# Two PCs one domain



## axonjaxon (Jul 14, 2015)

I joined a Pc to a domain earlier only to find out later on another user couldn't log in due to user not being found. Turns out the PC I joined had the same name to the one the other user had issues with.

Luckily It wasn't a major issue, logged on as local admin, changed Pc name and took off domain then rejoined and voila, all is good. Also did a flushDNS on that Pc. Always check your work, otherwise you will look like a fool. Did I miss anything else?

You live and you learn, live and learn....


----------



## nexxev0 (Jan 24, 2012)

Been there done that.
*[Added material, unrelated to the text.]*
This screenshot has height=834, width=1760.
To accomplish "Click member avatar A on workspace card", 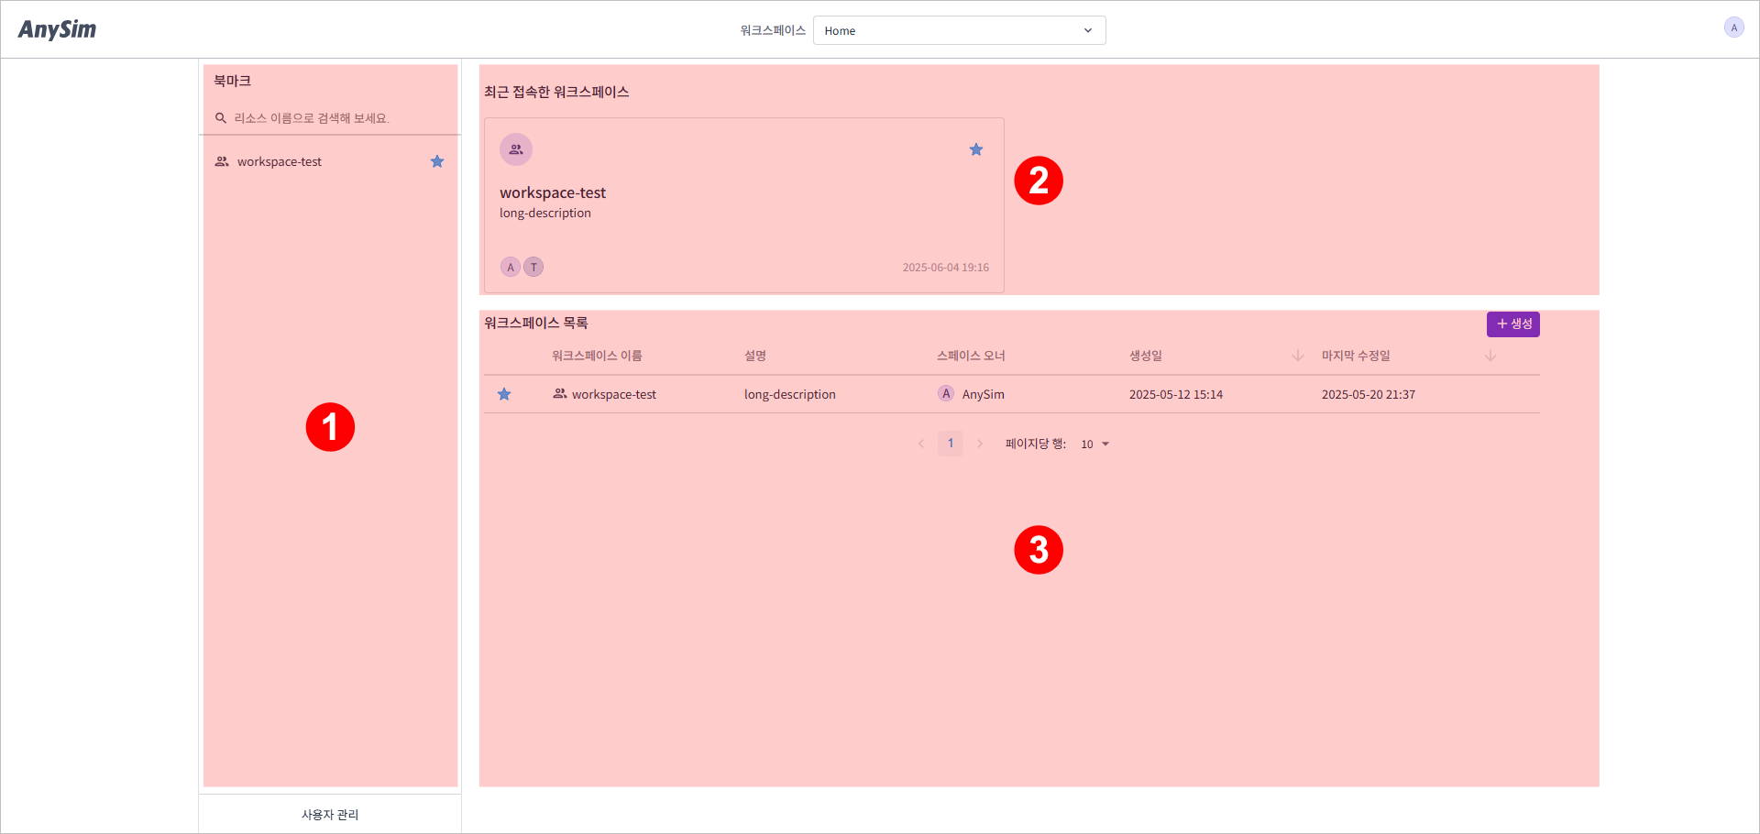I will (511, 267).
You wouldn't be the first one . 


That is what I did to make things right. Removed the computer from the domain and re-joined.


----------



## fishscene (Apr 1, 2015)

I personally loved it when a machine didn't "report in" to our update server or monitoring tools. I would recycle the name and didn't have any problems until the user complained of something miniscule. Turns out, the machine was on the network, but not registering in DNS, talking to AD, or anything, but was still allowing domain logins. For some reason, logging in with my account would cause a cascade of failures as the machine "woke up", the old machine would attempt taking over the machine record in AD, which caused the computer with the same name to flip out. So now I've got another user freaking out because "weird things are going on" and they panicked and pulled the plug, losing all their work and corrupting files.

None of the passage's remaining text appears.